▶ [ASSIGNMENT] Go through the records underneath and count the lines that include the string "computer". Give nothing but the number.

▶ [DATA FOR PROCESSING]

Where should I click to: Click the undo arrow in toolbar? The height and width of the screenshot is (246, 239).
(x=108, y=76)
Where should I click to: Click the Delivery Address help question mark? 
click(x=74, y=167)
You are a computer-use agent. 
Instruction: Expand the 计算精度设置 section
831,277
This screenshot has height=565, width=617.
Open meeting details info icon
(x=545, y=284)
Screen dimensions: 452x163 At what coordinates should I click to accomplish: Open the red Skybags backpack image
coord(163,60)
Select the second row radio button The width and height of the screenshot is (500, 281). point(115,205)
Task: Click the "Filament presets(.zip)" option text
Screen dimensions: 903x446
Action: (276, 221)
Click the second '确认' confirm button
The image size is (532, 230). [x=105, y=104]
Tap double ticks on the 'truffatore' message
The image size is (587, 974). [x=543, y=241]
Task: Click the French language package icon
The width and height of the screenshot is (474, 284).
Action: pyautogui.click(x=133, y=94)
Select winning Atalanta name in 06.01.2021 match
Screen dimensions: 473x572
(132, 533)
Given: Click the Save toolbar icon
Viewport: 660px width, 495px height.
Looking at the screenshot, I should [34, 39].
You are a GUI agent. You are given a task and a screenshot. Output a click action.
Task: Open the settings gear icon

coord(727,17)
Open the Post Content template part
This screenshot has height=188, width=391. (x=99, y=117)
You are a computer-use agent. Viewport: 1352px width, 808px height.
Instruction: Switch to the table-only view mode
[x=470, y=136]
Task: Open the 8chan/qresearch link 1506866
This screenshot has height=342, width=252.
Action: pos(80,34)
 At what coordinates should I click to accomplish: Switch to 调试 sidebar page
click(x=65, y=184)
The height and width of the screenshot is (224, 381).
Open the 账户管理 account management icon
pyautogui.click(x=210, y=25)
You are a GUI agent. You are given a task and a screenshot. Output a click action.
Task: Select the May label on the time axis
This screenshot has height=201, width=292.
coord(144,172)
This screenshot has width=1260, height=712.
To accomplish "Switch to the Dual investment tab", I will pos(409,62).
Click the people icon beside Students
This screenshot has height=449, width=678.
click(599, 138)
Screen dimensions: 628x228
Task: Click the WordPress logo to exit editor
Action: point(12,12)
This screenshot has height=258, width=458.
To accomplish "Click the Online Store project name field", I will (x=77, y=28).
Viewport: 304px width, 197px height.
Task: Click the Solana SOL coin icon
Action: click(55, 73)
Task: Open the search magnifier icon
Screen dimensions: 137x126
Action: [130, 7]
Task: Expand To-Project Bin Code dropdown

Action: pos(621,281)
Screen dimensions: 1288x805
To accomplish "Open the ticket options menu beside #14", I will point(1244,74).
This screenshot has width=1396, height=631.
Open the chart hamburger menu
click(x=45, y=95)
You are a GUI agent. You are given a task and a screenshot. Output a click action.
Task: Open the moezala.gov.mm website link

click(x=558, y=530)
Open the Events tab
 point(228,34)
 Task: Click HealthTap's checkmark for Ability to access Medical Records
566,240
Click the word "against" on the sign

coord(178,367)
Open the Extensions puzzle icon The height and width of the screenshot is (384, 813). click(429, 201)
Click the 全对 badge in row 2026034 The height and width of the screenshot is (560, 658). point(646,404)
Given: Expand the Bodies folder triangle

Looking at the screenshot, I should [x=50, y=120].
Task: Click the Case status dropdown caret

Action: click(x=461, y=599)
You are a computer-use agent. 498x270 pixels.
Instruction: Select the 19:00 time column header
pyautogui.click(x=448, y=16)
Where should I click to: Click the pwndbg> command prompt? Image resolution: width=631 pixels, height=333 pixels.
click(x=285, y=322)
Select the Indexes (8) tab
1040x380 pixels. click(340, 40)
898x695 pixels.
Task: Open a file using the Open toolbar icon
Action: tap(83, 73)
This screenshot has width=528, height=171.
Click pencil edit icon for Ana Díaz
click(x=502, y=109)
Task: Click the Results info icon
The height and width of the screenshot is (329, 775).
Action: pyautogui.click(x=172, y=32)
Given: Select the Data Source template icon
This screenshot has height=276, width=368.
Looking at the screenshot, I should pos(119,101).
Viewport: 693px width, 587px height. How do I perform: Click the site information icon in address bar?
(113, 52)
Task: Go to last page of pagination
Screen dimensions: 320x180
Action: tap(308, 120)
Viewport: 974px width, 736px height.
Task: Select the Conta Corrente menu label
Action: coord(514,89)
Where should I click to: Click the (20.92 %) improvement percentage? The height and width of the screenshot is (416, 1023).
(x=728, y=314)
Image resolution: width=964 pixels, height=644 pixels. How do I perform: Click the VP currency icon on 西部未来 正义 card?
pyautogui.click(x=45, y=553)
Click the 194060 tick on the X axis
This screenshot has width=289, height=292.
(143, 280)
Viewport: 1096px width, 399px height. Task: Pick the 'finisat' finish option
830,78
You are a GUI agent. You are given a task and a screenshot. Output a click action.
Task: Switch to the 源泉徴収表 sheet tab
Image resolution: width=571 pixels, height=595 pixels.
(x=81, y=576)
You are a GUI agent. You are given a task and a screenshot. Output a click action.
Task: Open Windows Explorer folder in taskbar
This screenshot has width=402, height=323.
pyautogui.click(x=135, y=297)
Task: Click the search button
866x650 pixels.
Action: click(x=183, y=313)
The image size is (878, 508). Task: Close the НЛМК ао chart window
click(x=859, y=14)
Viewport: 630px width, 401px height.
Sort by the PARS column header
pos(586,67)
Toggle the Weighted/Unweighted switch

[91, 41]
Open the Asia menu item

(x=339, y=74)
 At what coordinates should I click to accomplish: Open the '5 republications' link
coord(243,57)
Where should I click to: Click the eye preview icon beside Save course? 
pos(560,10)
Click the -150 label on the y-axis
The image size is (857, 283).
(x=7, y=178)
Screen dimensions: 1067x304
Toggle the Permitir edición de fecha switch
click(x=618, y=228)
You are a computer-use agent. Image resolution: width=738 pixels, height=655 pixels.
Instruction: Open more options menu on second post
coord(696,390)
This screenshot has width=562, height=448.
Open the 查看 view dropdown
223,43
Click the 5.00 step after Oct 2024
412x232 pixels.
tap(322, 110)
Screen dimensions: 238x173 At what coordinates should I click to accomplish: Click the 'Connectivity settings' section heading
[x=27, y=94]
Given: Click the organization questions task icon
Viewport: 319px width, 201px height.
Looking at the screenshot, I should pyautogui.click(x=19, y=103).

▶ [SOLUTION TO THE PROBLEM] 4